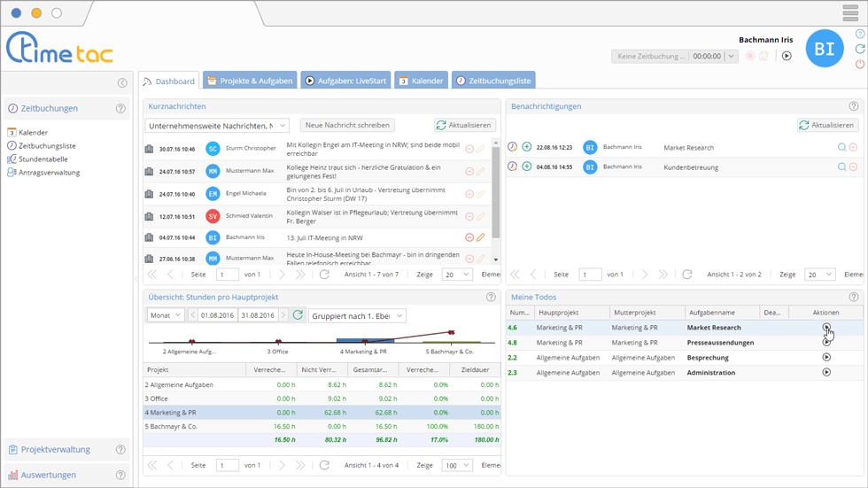Switch to Projekte & Aufgaben tab

[x=249, y=81]
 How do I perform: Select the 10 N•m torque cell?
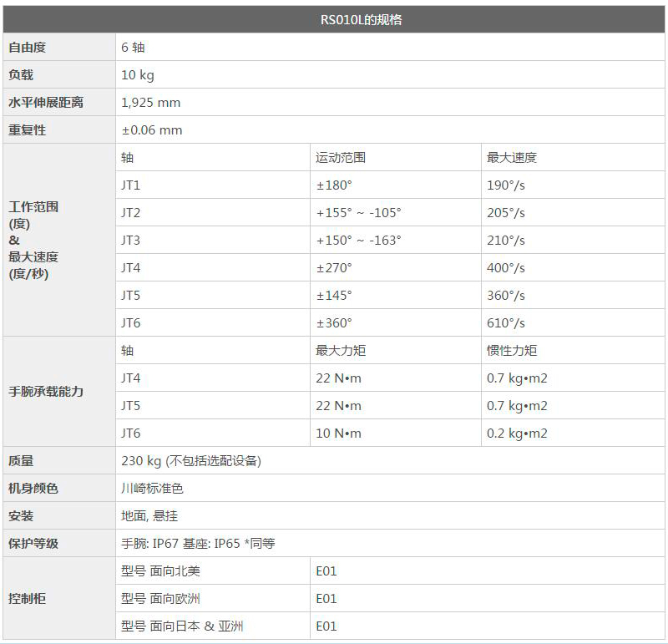point(338,433)
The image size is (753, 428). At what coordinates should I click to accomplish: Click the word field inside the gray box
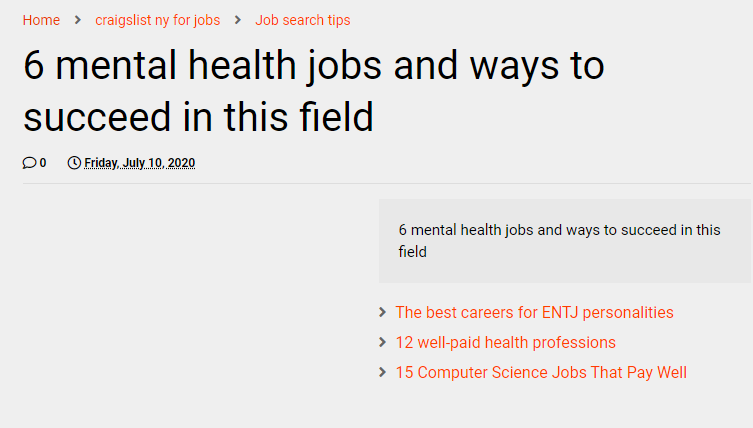[413, 252]
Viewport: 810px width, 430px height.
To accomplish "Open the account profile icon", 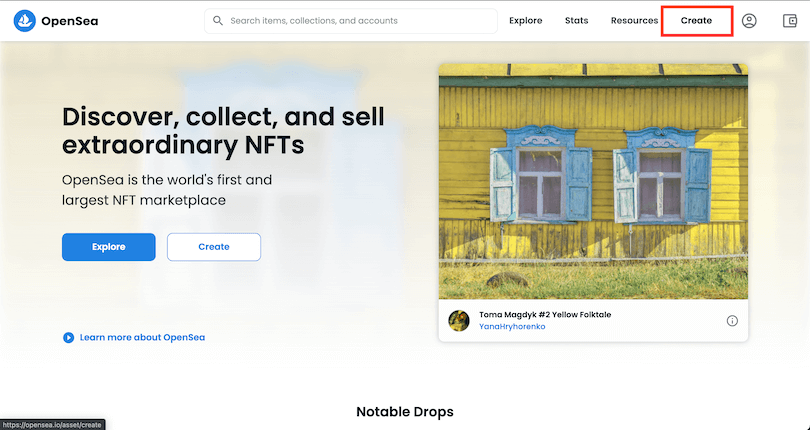I will coord(749,21).
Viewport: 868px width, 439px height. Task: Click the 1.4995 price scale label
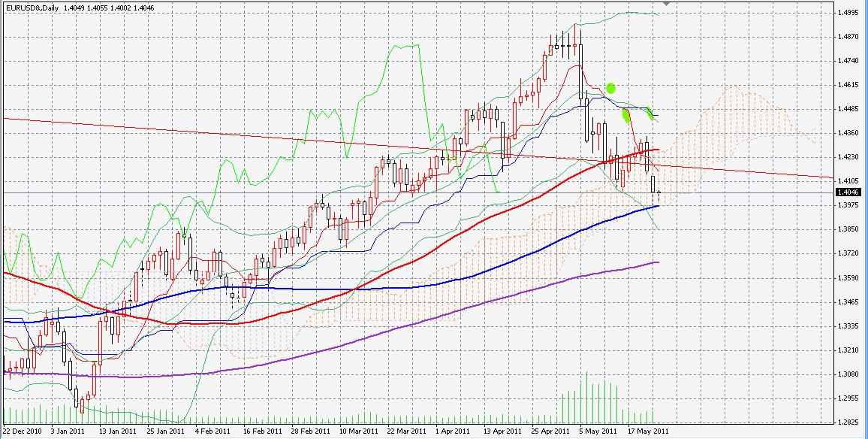(x=850, y=13)
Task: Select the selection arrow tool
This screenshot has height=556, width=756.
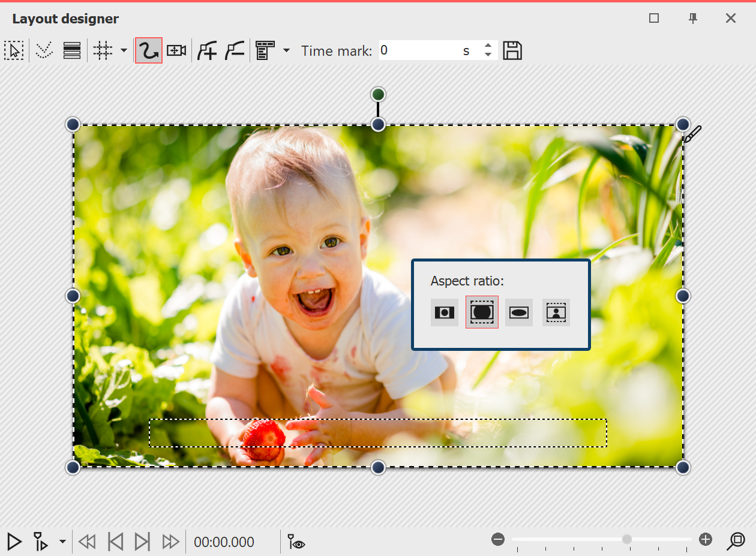Action: [x=14, y=50]
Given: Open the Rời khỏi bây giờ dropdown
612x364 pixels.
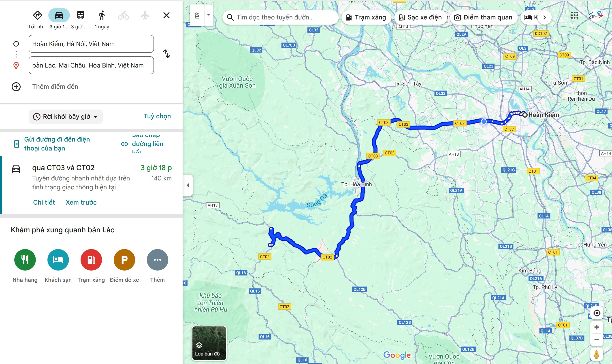Looking at the screenshot, I should [x=66, y=117].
-----
### Assignment
Your answer must be the lines from the line containing "This screenshot has height=556, width=756." through the final line of the data, written out exactly, both ends included and pictures left out.

### Written reply
This screenshot has height=556, width=756.
Action: [x=14, y=50]
Given: Open the Rời khỏi bây giờ dropdown
612x364 pixels.
Looking at the screenshot, I should [x=66, y=117].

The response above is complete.